You will never understand another person until you write their story. And you can’t write their story until you live it with them.

We do what God first did. He entered our story, lived and wrote it with us.  The Bible is the most interesting book ever written, because it’s about God becoming one of us, telling his story through us so that it becomes our story, as well as his.

The Bible is a story that continues to be written as we read and live it in the lives of others.

It’s why we want to keep telling the greatest story ever told, and why we want to keep listening to it. Each time we hear the Bible we listen anew, as it renews us and draws us in. We enter the story and extend it.

Every story worth telling is worth telling again. “Tell it again!” When my children were little, they begged me to tell the same story, regardless of how many times they had already heard it.  My stock story was about a chubby young boy named Billy-bo who passes gas in the event of an emergency, in which a social embarrassment became a lifesaving skill. I made up variations every night I told it. “Billy-bo Saves Macy’s Thanksgiving Day Parade” was my favorite.

My kids never once said, “Dad, I don’t believe that story.” Make-believe stories are fundamentally true. If told well, they make us believe. The late Mr. Rogers understood this. He used make-believe to help children work through conflicts and resolve fears.

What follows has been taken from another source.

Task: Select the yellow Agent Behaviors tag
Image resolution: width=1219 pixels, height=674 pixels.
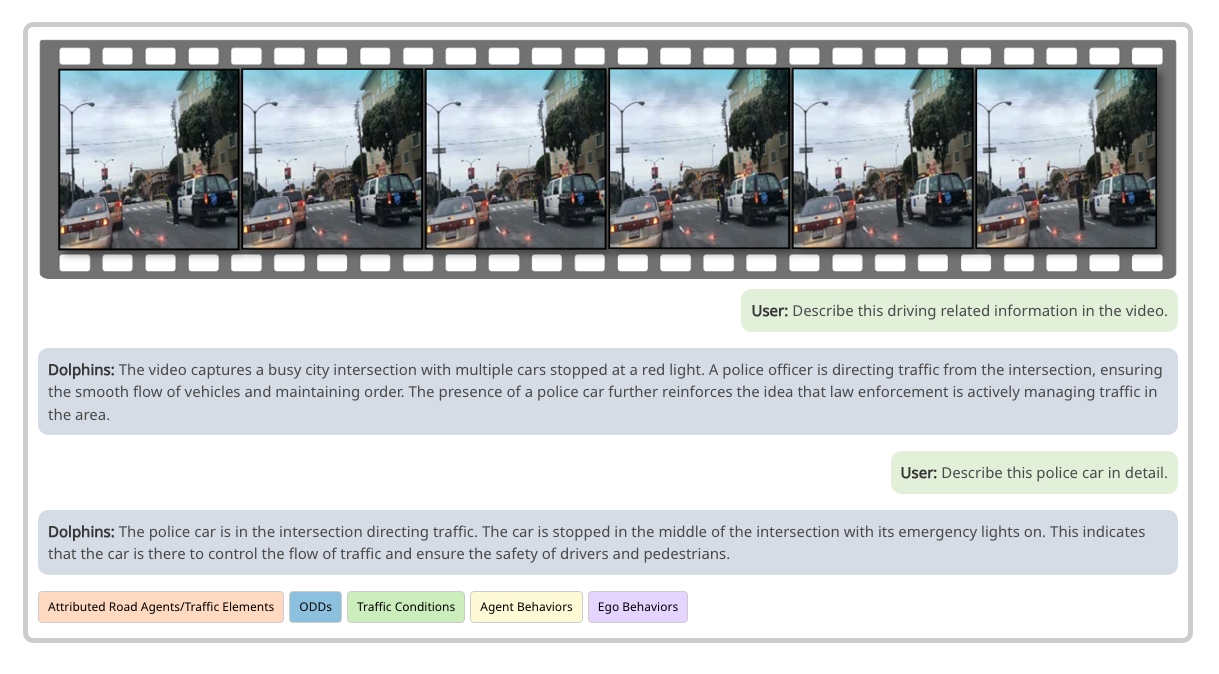Action: 526,607
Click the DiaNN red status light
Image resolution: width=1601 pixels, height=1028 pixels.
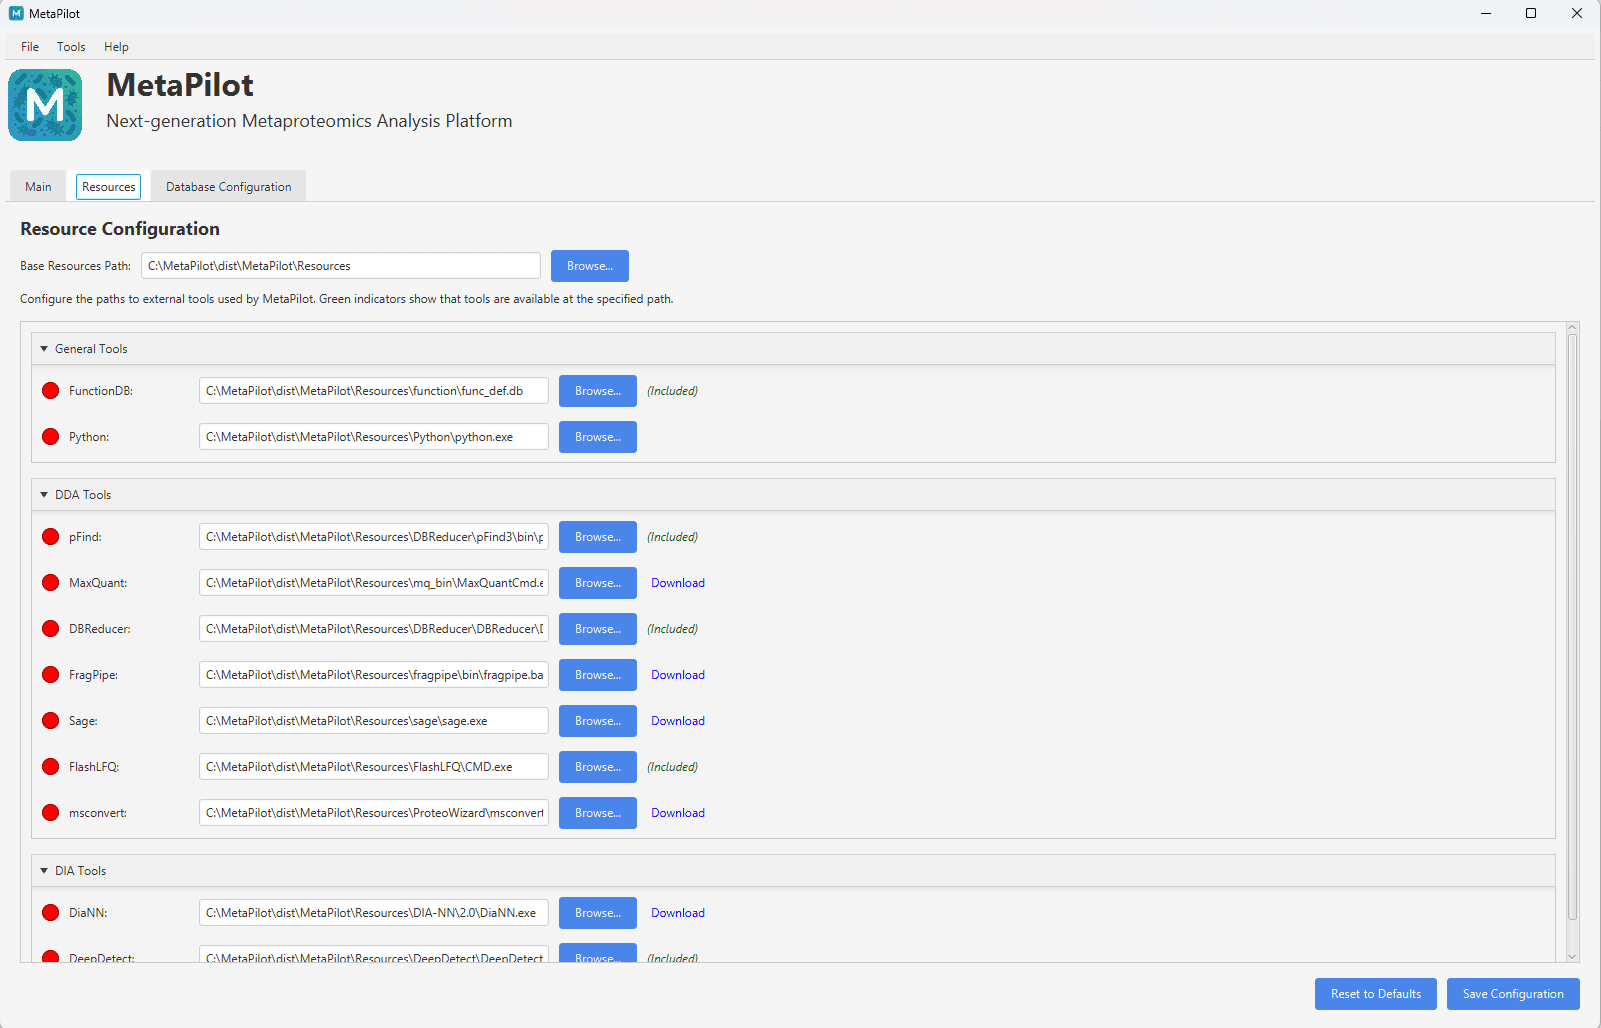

Jesus also understood this. He stepped into our world, and used make-believe stories called parables to tell people who he was, and who they were. Jesus told the truth in his parables which divided those who began to believe in him from those who didn’t. To the believers Jesus often told the story again. His parables still draw us in and compel us to believe his own unbelievable story.  As we step in we begin to believe.